**Problem to solve**.
Write out all of the following data word for word, keeping every line.

**Stored data**.
━━━━━━━━━━━━━━━━

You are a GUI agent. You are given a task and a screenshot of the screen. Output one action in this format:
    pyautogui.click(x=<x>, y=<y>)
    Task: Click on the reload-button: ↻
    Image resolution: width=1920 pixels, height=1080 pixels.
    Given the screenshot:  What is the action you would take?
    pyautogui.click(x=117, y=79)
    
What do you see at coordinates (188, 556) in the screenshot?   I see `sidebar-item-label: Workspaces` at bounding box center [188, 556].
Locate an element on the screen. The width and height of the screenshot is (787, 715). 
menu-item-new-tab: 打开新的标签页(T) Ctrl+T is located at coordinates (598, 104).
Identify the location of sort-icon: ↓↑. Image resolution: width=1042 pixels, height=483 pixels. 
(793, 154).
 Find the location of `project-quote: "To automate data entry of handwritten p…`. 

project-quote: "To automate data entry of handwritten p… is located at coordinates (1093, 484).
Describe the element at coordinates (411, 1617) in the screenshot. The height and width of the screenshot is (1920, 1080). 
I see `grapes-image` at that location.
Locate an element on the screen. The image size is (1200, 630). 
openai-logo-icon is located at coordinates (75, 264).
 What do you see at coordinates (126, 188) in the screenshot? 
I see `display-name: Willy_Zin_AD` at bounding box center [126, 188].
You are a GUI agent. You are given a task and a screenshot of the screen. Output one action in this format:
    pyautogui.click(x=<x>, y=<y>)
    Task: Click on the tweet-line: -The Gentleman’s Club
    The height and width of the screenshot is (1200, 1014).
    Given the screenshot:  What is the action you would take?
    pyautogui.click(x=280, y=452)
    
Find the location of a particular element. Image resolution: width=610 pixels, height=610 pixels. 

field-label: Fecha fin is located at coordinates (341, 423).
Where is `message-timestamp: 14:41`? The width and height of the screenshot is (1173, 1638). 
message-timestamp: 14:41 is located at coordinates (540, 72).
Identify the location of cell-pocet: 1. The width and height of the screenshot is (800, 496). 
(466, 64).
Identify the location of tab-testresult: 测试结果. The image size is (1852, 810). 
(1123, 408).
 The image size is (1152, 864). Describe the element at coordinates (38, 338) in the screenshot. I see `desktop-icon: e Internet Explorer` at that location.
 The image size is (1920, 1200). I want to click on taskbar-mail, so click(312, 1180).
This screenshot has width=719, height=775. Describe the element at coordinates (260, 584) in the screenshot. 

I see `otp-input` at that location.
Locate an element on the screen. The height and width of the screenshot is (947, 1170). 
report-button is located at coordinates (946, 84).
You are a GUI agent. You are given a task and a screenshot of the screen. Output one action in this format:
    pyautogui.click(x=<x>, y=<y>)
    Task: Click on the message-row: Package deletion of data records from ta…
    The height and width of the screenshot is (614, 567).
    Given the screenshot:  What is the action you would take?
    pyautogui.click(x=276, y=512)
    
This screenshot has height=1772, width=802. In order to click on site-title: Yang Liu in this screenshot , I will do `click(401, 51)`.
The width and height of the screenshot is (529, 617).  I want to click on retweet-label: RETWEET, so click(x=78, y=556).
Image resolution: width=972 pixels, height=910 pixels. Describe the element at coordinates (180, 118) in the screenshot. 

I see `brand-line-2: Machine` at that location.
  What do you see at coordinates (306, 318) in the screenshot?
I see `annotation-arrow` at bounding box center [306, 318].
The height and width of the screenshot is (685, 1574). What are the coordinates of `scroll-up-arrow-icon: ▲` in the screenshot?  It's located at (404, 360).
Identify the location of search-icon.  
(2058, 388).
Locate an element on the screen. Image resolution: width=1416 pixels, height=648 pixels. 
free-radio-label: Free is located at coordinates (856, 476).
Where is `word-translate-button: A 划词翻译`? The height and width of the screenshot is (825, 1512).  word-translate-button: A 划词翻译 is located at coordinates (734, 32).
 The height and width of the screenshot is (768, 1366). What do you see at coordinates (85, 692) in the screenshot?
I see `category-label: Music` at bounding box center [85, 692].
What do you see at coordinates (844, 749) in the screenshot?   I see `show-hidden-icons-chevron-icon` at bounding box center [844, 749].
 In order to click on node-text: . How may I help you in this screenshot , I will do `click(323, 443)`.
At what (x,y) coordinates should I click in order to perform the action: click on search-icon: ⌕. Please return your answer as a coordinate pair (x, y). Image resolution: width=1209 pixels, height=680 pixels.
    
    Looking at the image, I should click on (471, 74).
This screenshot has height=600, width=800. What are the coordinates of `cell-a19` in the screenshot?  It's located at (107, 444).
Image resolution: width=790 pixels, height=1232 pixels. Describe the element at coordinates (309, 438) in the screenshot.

━━━━━━━━━━━━━━━━

**Solution for this problem**.
You are a GUI agent. You are given a task and a screenshot of the screen. Output one action in this format:
    pyautogui.click(x=<x>, y=<y>)
    Task: Click on the reload-button: ↻
    Image resolution: width=1920 pixels, height=1080 pixels.
    Given the screenshot:  What is the action you would take?
    pyautogui.click(x=117, y=79)
    
What do you see at coordinates (188, 556) in the screenshot?   I see `sidebar-item-label: Workspaces` at bounding box center [188, 556].
Locate an element on the screen. The width and height of the screenshot is (787, 715). 
menu-item-new-tab: 打开新的标签页(T) Ctrl+T is located at coordinates (598, 104).
Identify the location of sort-icon: ↓↑. Image resolution: width=1042 pixels, height=483 pixels. 
(793, 154).
 Find the location of `project-quote: "To automate data entry of handwritten p…`. 

project-quote: "To automate data entry of handwritten p… is located at coordinates (1093, 484).
Describe the element at coordinates (411, 1617) in the screenshot. The height and width of the screenshot is (1920, 1080). 
I see `grapes-image` at that location.
Locate an element on the screen. The image size is (1200, 630). 
openai-logo-icon is located at coordinates (75, 264).
 What do you see at coordinates (126, 188) in the screenshot? 
I see `display-name: Willy_Zin_AD` at bounding box center [126, 188].
You are a GUI agent. You are given a task and a screenshot of the screen. Output one action in this format:
    pyautogui.click(x=<x>, y=<y>)
    Task: Click on the tweet-line: -The Gentleman’s Club
    The height and width of the screenshot is (1200, 1014).
    Given the screenshot:  What is the action you would take?
    pyautogui.click(x=280, y=452)
    
Find the location of a particular element. Image resolution: width=610 pixels, height=610 pixels. 

field-label: Fecha fin is located at coordinates (341, 423).
Where is `message-timestamp: 14:41`? The width and height of the screenshot is (1173, 1638). 
message-timestamp: 14:41 is located at coordinates (540, 72).
Identify the location of cell-pocet: 1. The width and height of the screenshot is (800, 496). 
(466, 64).
Identify the location of tab-testresult: 测试结果. The image size is (1852, 810). 
(1123, 408).
 The image size is (1152, 864). Describe the element at coordinates (38, 338) in the screenshot. I see `desktop-icon: e Internet Explorer` at that location.
 The image size is (1920, 1200). I want to click on taskbar-mail, so click(312, 1180).
This screenshot has width=719, height=775. Describe the element at coordinates (260, 584) in the screenshot. 

I see `otp-input` at that location.
Locate an element on the screen. The height and width of the screenshot is (947, 1170). 
report-button is located at coordinates (946, 84).
You are a GUI agent. You are given a task and a screenshot of the screen. Output one action in this format:
    pyautogui.click(x=<x>, y=<y>)
    Task: Click on the message-row: Package deletion of data records from ta…
    The height and width of the screenshot is (614, 567).
    Given the screenshot:  What is the action you would take?
    pyautogui.click(x=276, y=512)
    
This screenshot has height=1772, width=802. In order to click on site-title: Yang Liu in this screenshot , I will do `click(401, 51)`.
The width and height of the screenshot is (529, 617).  I want to click on retweet-label: RETWEET, so click(x=78, y=556).
Image resolution: width=972 pixels, height=910 pixels. Describe the element at coordinates (180, 118) in the screenshot. 

I see `brand-line-2: Machine` at that location.
  What do you see at coordinates (306, 318) in the screenshot?
I see `annotation-arrow` at bounding box center [306, 318].
The height and width of the screenshot is (685, 1574). What are the coordinates of `scroll-up-arrow-icon: ▲` in the screenshot?  It's located at (404, 360).
Identify the location of search-icon.  
(2058, 388).
Locate an element on the screen. Image resolution: width=1416 pixels, height=648 pixels. 
free-radio-label: Free is located at coordinates (856, 476).
Where is `word-translate-button: A 划词翻译`? The height and width of the screenshot is (825, 1512).  word-translate-button: A 划词翻译 is located at coordinates (734, 32).
 The height and width of the screenshot is (768, 1366). What do you see at coordinates (85, 692) in the screenshot?
I see `category-label: Music` at bounding box center [85, 692].
What do you see at coordinates (844, 749) in the screenshot?   I see `show-hidden-icons-chevron-icon` at bounding box center [844, 749].
 In order to click on node-text: . How may I help you in this screenshot , I will do `click(323, 443)`.
At what (x,y) coordinates should I click in order to perform the action: click on search-icon: ⌕. Please return your answer as a coordinate pair (x, y). Image resolution: width=1209 pixels, height=680 pixels.
    
    Looking at the image, I should click on (471, 74).
This screenshot has height=600, width=800. What are the coordinates of `cell-a19` in the screenshot?  It's located at (107, 444).
Image resolution: width=790 pixels, height=1232 pixels. Describe the element at coordinates (309, 438) in the screenshot.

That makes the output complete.